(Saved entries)
☆ ☆ ☆

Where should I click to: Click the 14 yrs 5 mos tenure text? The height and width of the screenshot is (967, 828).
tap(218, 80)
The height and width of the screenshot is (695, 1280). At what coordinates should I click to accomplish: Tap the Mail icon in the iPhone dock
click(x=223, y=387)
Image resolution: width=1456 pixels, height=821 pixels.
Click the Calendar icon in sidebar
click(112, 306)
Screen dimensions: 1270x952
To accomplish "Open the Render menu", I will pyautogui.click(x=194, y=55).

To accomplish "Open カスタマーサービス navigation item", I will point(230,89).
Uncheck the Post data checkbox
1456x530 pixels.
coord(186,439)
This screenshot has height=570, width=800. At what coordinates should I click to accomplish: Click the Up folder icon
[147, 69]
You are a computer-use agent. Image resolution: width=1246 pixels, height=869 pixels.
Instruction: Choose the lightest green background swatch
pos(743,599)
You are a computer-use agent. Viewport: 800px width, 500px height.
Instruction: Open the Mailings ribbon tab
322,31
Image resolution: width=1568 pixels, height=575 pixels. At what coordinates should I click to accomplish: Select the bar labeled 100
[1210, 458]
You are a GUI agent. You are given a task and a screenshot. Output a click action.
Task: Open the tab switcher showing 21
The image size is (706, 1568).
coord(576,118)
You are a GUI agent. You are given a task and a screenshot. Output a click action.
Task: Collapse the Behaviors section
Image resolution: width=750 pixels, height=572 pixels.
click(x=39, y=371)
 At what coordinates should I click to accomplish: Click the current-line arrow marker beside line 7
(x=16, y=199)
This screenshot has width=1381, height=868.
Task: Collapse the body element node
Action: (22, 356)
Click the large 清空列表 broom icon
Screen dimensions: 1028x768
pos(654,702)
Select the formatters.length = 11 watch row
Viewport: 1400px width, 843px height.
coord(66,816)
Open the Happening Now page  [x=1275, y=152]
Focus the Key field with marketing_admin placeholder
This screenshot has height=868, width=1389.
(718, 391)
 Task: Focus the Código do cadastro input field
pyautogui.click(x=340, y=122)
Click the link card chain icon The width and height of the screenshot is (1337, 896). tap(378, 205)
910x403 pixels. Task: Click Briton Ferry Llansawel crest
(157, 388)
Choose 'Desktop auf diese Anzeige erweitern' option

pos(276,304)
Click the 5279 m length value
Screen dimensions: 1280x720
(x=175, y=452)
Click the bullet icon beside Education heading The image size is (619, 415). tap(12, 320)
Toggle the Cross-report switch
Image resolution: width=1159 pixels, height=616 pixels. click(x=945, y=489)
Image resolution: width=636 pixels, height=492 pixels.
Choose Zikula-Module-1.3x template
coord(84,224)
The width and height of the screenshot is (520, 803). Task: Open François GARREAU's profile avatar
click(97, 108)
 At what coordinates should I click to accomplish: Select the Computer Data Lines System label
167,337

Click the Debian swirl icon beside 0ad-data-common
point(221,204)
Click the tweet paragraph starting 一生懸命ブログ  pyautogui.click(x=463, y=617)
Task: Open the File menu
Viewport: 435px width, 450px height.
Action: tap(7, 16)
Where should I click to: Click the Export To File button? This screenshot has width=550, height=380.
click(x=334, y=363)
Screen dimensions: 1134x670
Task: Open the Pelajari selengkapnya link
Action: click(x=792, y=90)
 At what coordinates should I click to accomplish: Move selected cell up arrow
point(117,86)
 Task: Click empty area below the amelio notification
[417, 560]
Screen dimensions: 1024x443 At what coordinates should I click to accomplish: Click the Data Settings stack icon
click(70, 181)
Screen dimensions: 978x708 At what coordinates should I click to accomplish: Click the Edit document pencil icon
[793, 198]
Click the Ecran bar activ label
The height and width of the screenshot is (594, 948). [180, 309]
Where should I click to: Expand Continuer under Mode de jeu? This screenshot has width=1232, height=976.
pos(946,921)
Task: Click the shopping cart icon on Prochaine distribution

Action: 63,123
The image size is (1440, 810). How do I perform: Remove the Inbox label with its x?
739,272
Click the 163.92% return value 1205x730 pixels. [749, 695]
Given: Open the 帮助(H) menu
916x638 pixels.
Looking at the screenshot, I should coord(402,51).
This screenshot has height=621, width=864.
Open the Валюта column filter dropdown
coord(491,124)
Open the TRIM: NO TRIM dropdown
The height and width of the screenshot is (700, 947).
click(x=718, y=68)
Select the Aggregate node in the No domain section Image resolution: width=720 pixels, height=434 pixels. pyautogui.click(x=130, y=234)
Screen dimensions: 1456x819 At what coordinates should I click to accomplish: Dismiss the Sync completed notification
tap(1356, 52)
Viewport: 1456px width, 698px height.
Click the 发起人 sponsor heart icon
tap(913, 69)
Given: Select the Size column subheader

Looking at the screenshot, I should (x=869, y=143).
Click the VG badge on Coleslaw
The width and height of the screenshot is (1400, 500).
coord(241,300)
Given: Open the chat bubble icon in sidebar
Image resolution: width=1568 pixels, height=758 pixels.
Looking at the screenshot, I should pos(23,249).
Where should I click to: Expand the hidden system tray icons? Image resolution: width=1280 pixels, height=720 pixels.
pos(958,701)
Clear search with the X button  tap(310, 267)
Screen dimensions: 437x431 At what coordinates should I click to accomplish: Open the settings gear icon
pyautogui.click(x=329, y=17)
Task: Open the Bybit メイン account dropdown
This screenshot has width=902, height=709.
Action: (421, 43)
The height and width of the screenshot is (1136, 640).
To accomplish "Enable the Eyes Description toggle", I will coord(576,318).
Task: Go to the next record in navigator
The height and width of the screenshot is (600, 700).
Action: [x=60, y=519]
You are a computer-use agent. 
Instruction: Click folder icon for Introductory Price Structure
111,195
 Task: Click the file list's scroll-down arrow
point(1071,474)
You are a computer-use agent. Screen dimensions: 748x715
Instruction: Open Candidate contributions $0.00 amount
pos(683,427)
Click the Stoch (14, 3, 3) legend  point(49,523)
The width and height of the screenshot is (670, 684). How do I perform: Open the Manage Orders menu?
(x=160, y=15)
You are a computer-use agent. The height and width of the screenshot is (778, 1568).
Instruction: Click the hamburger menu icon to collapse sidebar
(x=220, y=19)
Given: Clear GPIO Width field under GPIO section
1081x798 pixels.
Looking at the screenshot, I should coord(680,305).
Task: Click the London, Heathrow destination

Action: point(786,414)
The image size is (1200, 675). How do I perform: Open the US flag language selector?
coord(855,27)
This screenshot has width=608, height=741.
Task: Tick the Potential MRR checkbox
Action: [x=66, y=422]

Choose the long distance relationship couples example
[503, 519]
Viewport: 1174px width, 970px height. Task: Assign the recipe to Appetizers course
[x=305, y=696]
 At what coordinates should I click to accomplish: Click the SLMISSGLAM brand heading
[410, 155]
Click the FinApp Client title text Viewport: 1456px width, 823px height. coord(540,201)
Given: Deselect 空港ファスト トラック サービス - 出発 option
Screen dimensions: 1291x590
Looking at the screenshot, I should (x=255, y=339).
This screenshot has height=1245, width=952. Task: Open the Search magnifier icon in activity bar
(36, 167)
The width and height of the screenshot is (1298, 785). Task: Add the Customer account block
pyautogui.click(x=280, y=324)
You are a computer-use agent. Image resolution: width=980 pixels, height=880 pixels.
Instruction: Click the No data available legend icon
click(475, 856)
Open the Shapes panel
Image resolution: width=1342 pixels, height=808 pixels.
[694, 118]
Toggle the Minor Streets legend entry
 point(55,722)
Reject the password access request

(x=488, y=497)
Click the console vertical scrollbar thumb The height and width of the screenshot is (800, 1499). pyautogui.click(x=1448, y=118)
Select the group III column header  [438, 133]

☆ ☆ ☆

■ Exercise
Transcribe the records in full, keeping every character as it is.

■ Written reply
Where should I click to: Click the 14 yrs 5 mos tenure text? The height and width of the screenshot is (967, 828).
tap(218, 80)
The height and width of the screenshot is (695, 1280). At what coordinates should I click to accomplish: Tap the Mail icon in the iPhone dock
click(x=223, y=387)
Image resolution: width=1456 pixels, height=821 pixels.
Click the Calendar icon in sidebar
click(112, 306)
Screen dimensions: 1270x952
To accomplish "Open the Render menu", I will pyautogui.click(x=194, y=55).

To accomplish "Open カスタマーサービス navigation item", I will point(230,89).
Uncheck the Post data checkbox
1456x530 pixels.
coord(186,439)
This screenshot has height=570, width=800. At what coordinates should I click to accomplish: Click the Up folder icon
[147, 69]
You are a computer-use agent. Image resolution: width=1246 pixels, height=869 pixels.
Instruction: Choose the lightest green background swatch
pos(743,599)
You are a computer-use agent. Viewport: 800px width, 500px height.
Instruction: Open the Mailings ribbon tab
322,31
Image resolution: width=1568 pixels, height=575 pixels. At what coordinates should I click to accomplish: Select the bar labeled 100
[1210, 458]
You are a GUI agent. You are given a task and a screenshot. Output a click action.
Task: Open the tab switcher showing 21
The image size is (706, 1568).
coord(576,118)
You are a GUI agent. You are given a task and a screenshot. Output a click action.
Task: Collapse the Behaviors section
Image resolution: width=750 pixels, height=572 pixels.
click(x=39, y=371)
 At what coordinates should I click to accomplish: Click the current-line arrow marker beside line 7
(x=16, y=199)
This screenshot has width=1381, height=868.
Task: Collapse the body element node
Action: (22, 356)
Click the large 清空列表 broom icon
Screen dimensions: 1028x768
pos(654,702)
Select the formatters.length = 11 watch row
Viewport: 1400px width, 843px height.
coord(66,816)
Open the Happening Now page  [x=1275, y=152]
Focus the Key field with marketing_admin placeholder
This screenshot has height=868, width=1389.
(718, 391)
 Task: Focus the Código do cadastro input field
pyautogui.click(x=340, y=122)
Click the link card chain icon The width and height of the screenshot is (1337, 896). tap(378, 205)
910x403 pixels. Task: Click Briton Ferry Llansawel crest
(157, 388)
Choose 'Desktop auf diese Anzeige erweitern' option

pos(276,304)
Click the 5279 m length value
Screen dimensions: 1280x720
(x=175, y=452)
Click the bullet icon beside Education heading The image size is (619, 415). tap(12, 320)
Toggle the Cross-report switch
Image resolution: width=1159 pixels, height=616 pixels. click(x=945, y=489)
Image resolution: width=636 pixels, height=492 pixels.
Choose Zikula-Module-1.3x template
coord(84,224)
The width and height of the screenshot is (520, 803). Task: Open François GARREAU's profile avatar
click(97, 108)
 At what coordinates should I click to accomplish: Select the Computer Data Lines System label
167,337

Click the Debian swirl icon beside 0ad-data-common
point(221,204)
Click the tweet paragraph starting 一生懸命ブログ  pyautogui.click(x=463, y=617)
Task: Open the File menu
Viewport: 435px width, 450px height.
Action: tap(7, 16)
Where should I click to: Click the Export To File button? This screenshot has width=550, height=380.
click(x=334, y=363)
Screen dimensions: 1134x670
Task: Open the Pelajari selengkapnya link
Action: click(x=792, y=90)
 At what coordinates should I click to accomplish: Move selected cell up arrow
point(117,86)
 Task: Click empty area below the amelio notification
[417, 560]
Screen dimensions: 1024x443 At what coordinates should I click to accomplish: Click the Data Settings stack icon
click(70, 181)
Screen dimensions: 978x708 At what coordinates should I click to accomplish: Click the Edit document pencil icon
[793, 198]
Click the Ecran bar activ label
The height and width of the screenshot is (594, 948). [180, 309]
Where should I click to: Expand Continuer under Mode de jeu? This screenshot has width=1232, height=976.
pos(946,921)
Task: Click the shopping cart icon on Prochaine distribution

Action: 63,123
The image size is (1440, 810). How do I perform: Remove the Inbox label with its x?
739,272
Click the 163.92% return value 1205x730 pixels. [749, 695]
Given: Open the 帮助(H) menu
916x638 pixels.
Looking at the screenshot, I should coord(402,51).
This screenshot has height=621, width=864.
Open the Валюта column filter dropdown
coord(491,124)
Open the TRIM: NO TRIM dropdown
The height and width of the screenshot is (700, 947).
click(x=718, y=68)
Select the Aggregate node in the No domain section Image resolution: width=720 pixels, height=434 pixels. pyautogui.click(x=130, y=234)
Screen dimensions: 1456x819 At what coordinates should I click to accomplish: Dismiss the Sync completed notification
tap(1356, 52)
Viewport: 1456px width, 698px height.
Click the 发起人 sponsor heart icon
tap(913, 69)
Given: Select the Size column subheader

Looking at the screenshot, I should (x=869, y=143).
Click the VG badge on Coleslaw
The width and height of the screenshot is (1400, 500).
coord(241,300)
Given: Open the chat bubble icon in sidebar
Image resolution: width=1568 pixels, height=758 pixels.
Looking at the screenshot, I should pos(23,249).
Where should I click to: Expand the hidden system tray icons? Image resolution: width=1280 pixels, height=720 pixels.
pos(958,701)
Clear search with the X button  tap(310, 267)
Screen dimensions: 437x431 At what coordinates should I click to accomplish: Open the settings gear icon
pyautogui.click(x=329, y=17)
Task: Open the Bybit メイン account dropdown
This screenshot has width=902, height=709.
Action: (421, 43)
The height and width of the screenshot is (1136, 640).
To accomplish "Enable the Eyes Description toggle", I will coord(576,318).
Task: Go to the next record in navigator
The height and width of the screenshot is (600, 700).
Action: [x=60, y=519]
You are a computer-use agent. 
Instruction: Click folder icon for Introductory Price Structure
111,195
 Task: Click the file list's scroll-down arrow
point(1071,474)
You are a computer-use agent. Screen dimensions: 748x715
Instruction: Open Candidate contributions $0.00 amount
pos(683,427)
Click the Stoch (14, 3, 3) legend  point(49,523)
The width and height of the screenshot is (670, 684). How do I perform: Open the Manage Orders menu?
(x=160, y=15)
You are a computer-use agent. The height and width of the screenshot is (778, 1568).
Instruction: Click the hamburger menu icon to collapse sidebar
(x=220, y=19)
Given: Clear GPIO Width field under GPIO section
1081x798 pixels.
Looking at the screenshot, I should coord(680,305).
Task: Click the London, Heathrow destination

Action: point(786,414)
The image size is (1200, 675). How do I perform: Open the US flag language selector?
coord(855,27)
This screenshot has width=608, height=741.
Task: Tick the Potential MRR checkbox
Action: [x=66, y=422]

Choose the long distance relationship couples example
[503, 519]
Viewport: 1174px width, 970px height. Task: Assign the recipe to Appetizers course
[x=305, y=696]
 At what coordinates should I click to accomplish: Click the SLMISSGLAM brand heading
[410, 155]
Click the FinApp Client title text Viewport: 1456px width, 823px height. coord(540,201)
Given: Deselect 空港ファスト トラック サービス - 出発 option
Screen dimensions: 1291x590
Looking at the screenshot, I should (x=255, y=339).
This screenshot has height=1245, width=952. Task: Open the Search magnifier icon in activity bar
(36, 167)
The width and height of the screenshot is (1298, 785). Task: Add the Customer account block
pyautogui.click(x=280, y=324)
You are a computer-use agent. Image resolution: width=980 pixels, height=880 pixels.
Instruction: Click the No data available legend icon
click(475, 856)
Open the Shapes panel
Image resolution: width=1342 pixels, height=808 pixels.
[694, 118]
Toggle the Minor Streets legend entry
 point(55,722)
Reject the password access request

(x=488, y=497)
Click the console vertical scrollbar thumb The height and width of the screenshot is (800, 1499). pyautogui.click(x=1448, y=118)
Select the group III column header  [438, 133]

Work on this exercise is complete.